The injunction mechanism is a civil law enforcement instrument, which was implemented in legislation earlier in three counties; in Hungary in 1997 in Poland in 2000 and in the Czech Republic in 2002, but only in 2007 in Slovakia. The theoretical scope of such injunctions is broader in all four countries than in the 2009/22/EC Directive, because all these member states widened the scope of application to practically all fields wherein consumers have some protected rights. Interestingly, the legislators of Slovakia and Hungary also transplanted injunction-type claims for individual cases but with collective effect into their Civil Codes. If the court determinates the invalidity of unfair contractual terms, the court calls on the trader to eliminate the unfair term with erga omnes effect, towards all consumers. This is an individual unfairness-test with collective effect, but very similar to the approach used in the abstract control of unfair terms in consumer contract, which is available for all consumer organisations in the Visegrad area. However, while erga omnes bans could be an effective sanction for deterring traders from using unfair contract terms, several practical problems arise with implementing the decision. It seems to be most problematic in Slovakia, where the binding effect of the injunction decision has the greatest scope. This is because, according to the Slovakian Code of Civil Dispute Procedure, all unfair contract terms with the same meaning, as defined in the court decision, must be eliminated from all consumer contracts, even if the trader did not participate in the litigation. The strict wording of the concrete terms is often complicated, because every contract is unique in some sense. In Hungary, the erga omnes effect is not widely understood by the jurisdiction; it is binding only between those parties that are registered business entities. Although the elimination of specific unfair contract terms can have a deterrent effect on similar contract terms on the market, its effect depends heavily on the how much businesses fear being accused by some individuals or a consumer organisation via an injunction of unfairness. Assuming that the number of injunction claims filed stays this low and that the consumer organisations will continue to lack the finances for numerous court proceedings, such a fear would be unrealistic.
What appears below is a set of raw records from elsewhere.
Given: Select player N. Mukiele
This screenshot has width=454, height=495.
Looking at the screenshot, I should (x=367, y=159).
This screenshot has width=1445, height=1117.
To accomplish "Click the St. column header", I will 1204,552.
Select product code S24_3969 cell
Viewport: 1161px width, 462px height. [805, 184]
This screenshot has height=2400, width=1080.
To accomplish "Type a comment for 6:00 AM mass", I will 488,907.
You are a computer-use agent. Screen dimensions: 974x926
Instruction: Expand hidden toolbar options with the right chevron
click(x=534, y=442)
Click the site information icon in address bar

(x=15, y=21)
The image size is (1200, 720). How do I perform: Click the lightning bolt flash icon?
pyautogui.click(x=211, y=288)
Regarding the initiators of injunction procedures, we can see a wide variety in the Visegrad 4 countries. Those entitled to initiate injunction actions usually include consumers and consumer organizations, but in Hungary we can find a much wider claimant group, and a narrower one in Poland. In Hungary public prosecutors, and other institutions, such as ministers, administrative bodies and chambers, can also file injunction actions. Despite the wide entitlement, it should be noted that, between 2008 and 2013, public prosecutors become very important initiators of injunctions, filing most of the actio popularis suits to combat unfair contract terms in foreign currency mortgage contracts. On the other hand, in Poland, at the opposite extreme, injunction actions can be initiated exclusively by the President of the Competition Office, which makes injunctions an administrative rather than civil law procedure. While consumers, the consumer ombudsman and consumer organisations can petition it to launch injunction proceedings, the President of the Office does not however have an obligation to initiate an injunction procedure in response to such request, not even when the consumer ombudsman has made an announcement. The benefit of the administrative procedure is that the length of the process is usually much shorter than court proceedings, and also that, with the possibility of sanctioning the violating business, the mechanism can have a greater deterrent effect. Direct compensation of the consumer would also be possible according to Polish law, but such measures have only recently been adopted by the Competition Office, and business usually challenge this measure before court, which drastically prolongs the case.

To summarise, injunction actions are very rarely-used collective mechanisms in the Visegrad 4 countries due to the length, complexity and cost of the proceedings. A further problem, which makes this instrument impractical, is that there is rarely a possibility for direct compensation of consumers, although in Hungary a “restitutio in integrum” would be theoretically possible, but usually courts only state the unfairness of the contract term, without addressing the compensatory part of the claim.